The reason I picked up this book is because I work in international relations, and I wanted to gai na better understanding of Reformed views on human rights and government. While the book has proven helpful, it was less helpful than I hoped in distilling a coherent, and comprehensive modern theory of human rights from a Reformed perspective. Instead, the treatment felt fractured, perhaps a result of the project being overly ambitious for a single work.
All in all, however, it provided food for thought, and for those interested in particular in the views of the four major thinkers covered in the book, it is worth reading.
Still getting my head around this topic, so I am pretty noob when it comes to evaluating the ideas/history presented. I picked this up at random in a legal library, since the author is a legal historian. The book is dense but extremely readable, I wish more academics could write like this. I've been referring to Witte's work ever since, many of his articles are available for free on his website. I really recommend them if you're looking for articles on the development of law regarding marriage, family, and human rights/religious freedom. See here: https://www.johnwittejr.com/articles-...
If you love freedom and are a Christian you have to read this. Basically argues that the Reformation was the origin of western ideas of liberty and rights.
I finally went ahead and read the rest of this book, after plundering the first couple chapters last winter for material on Calvin's two-kingdoms doctrine. Although I can't say I'm in all that much sympathy with the overall project, I recognise exemplary historical work when I see it. Witte's definitely one of the best guys in the business of the history of Protestant legal and political thought, and his immense erudition and solid writing abilities are well displayed here. He presents us with wonderfully thorough summaries of Calvin, Beza, Althusius, Milton and the New England Puritans (although on Calvin, the only one with whom I can pretend any kind of extensive familiarity, I felt like I detected some subtle distortions)--not only of their specific contribution to the development of rights discourse, but of their political theologies as a whole.

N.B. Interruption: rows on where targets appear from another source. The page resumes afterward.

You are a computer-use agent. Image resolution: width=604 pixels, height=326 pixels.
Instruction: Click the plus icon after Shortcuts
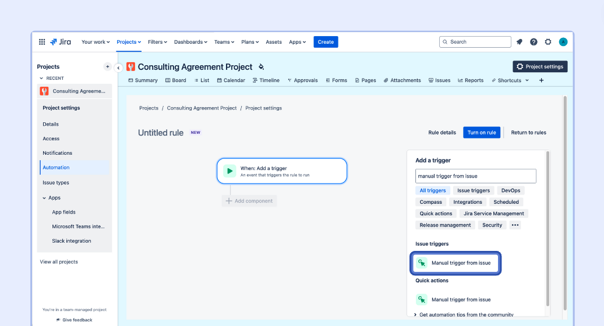click(x=541, y=80)
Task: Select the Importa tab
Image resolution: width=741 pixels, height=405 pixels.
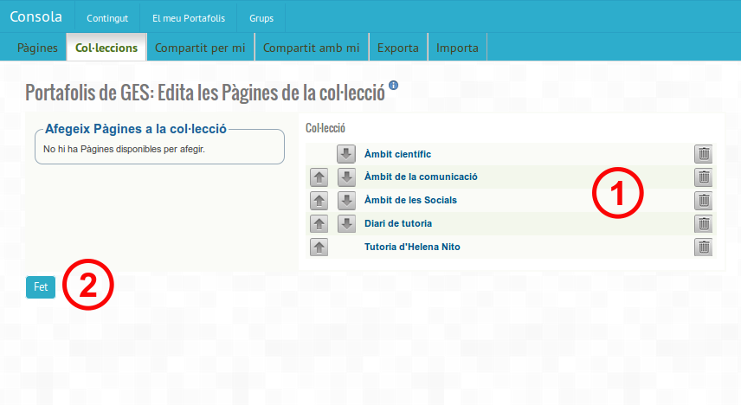Action: (457, 48)
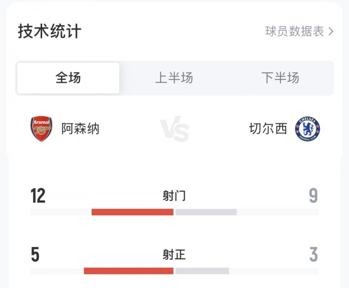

On the other hand, as I said, I'm not really in sympathy with the overall project, which is to affirm the tradition of human-rights discourse that is fundamental to modern liberal politics, and to insist that Calvinism is one of its progenitors. I do not necessarily deny the historical connections that Witte draws--I will trust his scholarship that he is not manufacturing stuff in the sources that isn't there (particularly as he quotes from them so liberally, and I have read several of them myself)--although I do believe he gives us a decidedly one-sided portrait of the sources, and tells something of a Whig narrative--starting from a very modern conception of rights and then isolating it in the sources, instead of recognising the rather different function of the concept for them. The bigger problem, of course, is that, where he finds subjective-rights concepts in these thinkers and cheers, I find it and boo. This is most strikingly so of Milton--I felt revulsion growing in me the whole time Witte was describing Milton, and yet it became clear that Witte viewed him as something of a hero.
Nonetheless, this is essentially a disagreement of presuppositions extrinsic to this text; within the paradigm that Witte brings to these texts, he does some solid historical work, well-presented and well-written. And given so much else of the rubbish that I have to read, that's good enough for four stars.
Yet another challenge to the conservative folk who believe that human rights originated with Catholic nominalism and the American and French Revolutions. Traces the roots in the reformed tradition.